Cyclemetry is open source. The code lives on GitHub , and issues or pull requests are welcome.

Prerequisites

Setup

Install dependencies from the repo root:

pnpm install

Running Locally

Start the desktop app in development mode:

pnpm dev

Adding a Bundled Font

Drop a .ttf or .otf file into resources/fonts/. The Tauri bundler picks up the whole directory, and the font picker in the app lists it automatically. No config changes required.

Releasing

  1. Set the new release version in src-tauri/Cargo.toml.
  2. Add the matching changelog page at website/content/changelog/vX-Y-Z.mdx, then add it to the release table in website/content/changelog/index.mdx and _meta.js.
  3. Run the release command from the repo root:
pnpm release

The release script checks that the website changelog entry exists before it tags anything. It syncs the version to package.json, app/package.json, and src-tauri/Cargo.lock, commits those release metadata and changelog files, creates a vX.Y.Z git tag, pushes main plus the tag, and starts the Release workflow for all platforms with publishing enabled.

Test a Release Build

Run the Release workflow with publishing disabled for the platform you want to test:

gh workflow run release.yml -f platform=macos -f publish_release=false gh workflow run release.yml -f platform=windows -f publish_release=false gh workflow run release.yml -f platform=linux -f publish_release=false

This builds the release artifacts in GitHub Actions and uploads them as workflow artifacts, but does not publish anything to GitHub Releases.

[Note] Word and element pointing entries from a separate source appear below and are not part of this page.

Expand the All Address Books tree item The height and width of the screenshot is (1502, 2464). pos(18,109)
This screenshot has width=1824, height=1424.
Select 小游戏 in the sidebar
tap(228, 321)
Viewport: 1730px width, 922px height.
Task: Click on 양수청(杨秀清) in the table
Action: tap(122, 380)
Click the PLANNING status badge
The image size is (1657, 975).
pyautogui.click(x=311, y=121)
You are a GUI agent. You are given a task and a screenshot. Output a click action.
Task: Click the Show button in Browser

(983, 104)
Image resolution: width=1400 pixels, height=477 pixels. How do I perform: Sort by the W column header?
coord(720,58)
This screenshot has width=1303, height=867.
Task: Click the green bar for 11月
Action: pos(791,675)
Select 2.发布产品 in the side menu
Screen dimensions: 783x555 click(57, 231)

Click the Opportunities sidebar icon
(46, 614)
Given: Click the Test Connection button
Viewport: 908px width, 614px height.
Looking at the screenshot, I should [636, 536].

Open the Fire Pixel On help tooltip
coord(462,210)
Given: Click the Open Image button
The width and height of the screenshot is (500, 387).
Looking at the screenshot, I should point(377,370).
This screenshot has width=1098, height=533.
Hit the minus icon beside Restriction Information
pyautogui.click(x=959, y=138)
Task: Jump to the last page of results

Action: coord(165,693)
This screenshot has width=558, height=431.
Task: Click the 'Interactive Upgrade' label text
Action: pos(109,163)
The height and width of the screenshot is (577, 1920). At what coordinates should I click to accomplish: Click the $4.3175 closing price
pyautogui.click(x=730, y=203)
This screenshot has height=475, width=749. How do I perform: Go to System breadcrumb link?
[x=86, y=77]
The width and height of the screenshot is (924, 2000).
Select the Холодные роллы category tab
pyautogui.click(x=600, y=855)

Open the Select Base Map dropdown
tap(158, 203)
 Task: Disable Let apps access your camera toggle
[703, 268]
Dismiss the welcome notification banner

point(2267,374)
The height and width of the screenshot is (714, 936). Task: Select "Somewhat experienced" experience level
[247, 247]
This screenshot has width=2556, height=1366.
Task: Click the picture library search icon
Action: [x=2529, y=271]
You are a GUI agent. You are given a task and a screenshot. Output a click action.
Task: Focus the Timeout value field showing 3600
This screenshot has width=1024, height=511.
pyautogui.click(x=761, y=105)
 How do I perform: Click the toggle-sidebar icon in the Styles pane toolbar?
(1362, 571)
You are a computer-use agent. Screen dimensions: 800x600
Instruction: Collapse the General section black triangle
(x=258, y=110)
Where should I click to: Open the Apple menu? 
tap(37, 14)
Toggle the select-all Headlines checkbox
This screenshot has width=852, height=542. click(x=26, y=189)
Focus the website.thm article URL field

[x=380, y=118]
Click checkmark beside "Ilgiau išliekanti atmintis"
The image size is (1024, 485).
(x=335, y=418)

Use -f platform=all only when you want to test every platform in one run.

The Release workflow is manual-only. In the GitHub UI, choose a platform and leave publish_release unchecked to test builds. The pnpm release command starts the all-platform publishing workflow for the vX.Y.Z release.

Inspect Built App Logs

When debugging the installed macOS app, stream the built app log from Terminal:

tail -f ~/Library/Logs/com.cyclemetry/cyclemetry.log

This is useful for inspecting startup problems, render failures, and other behavior that may not be visible in the app UI.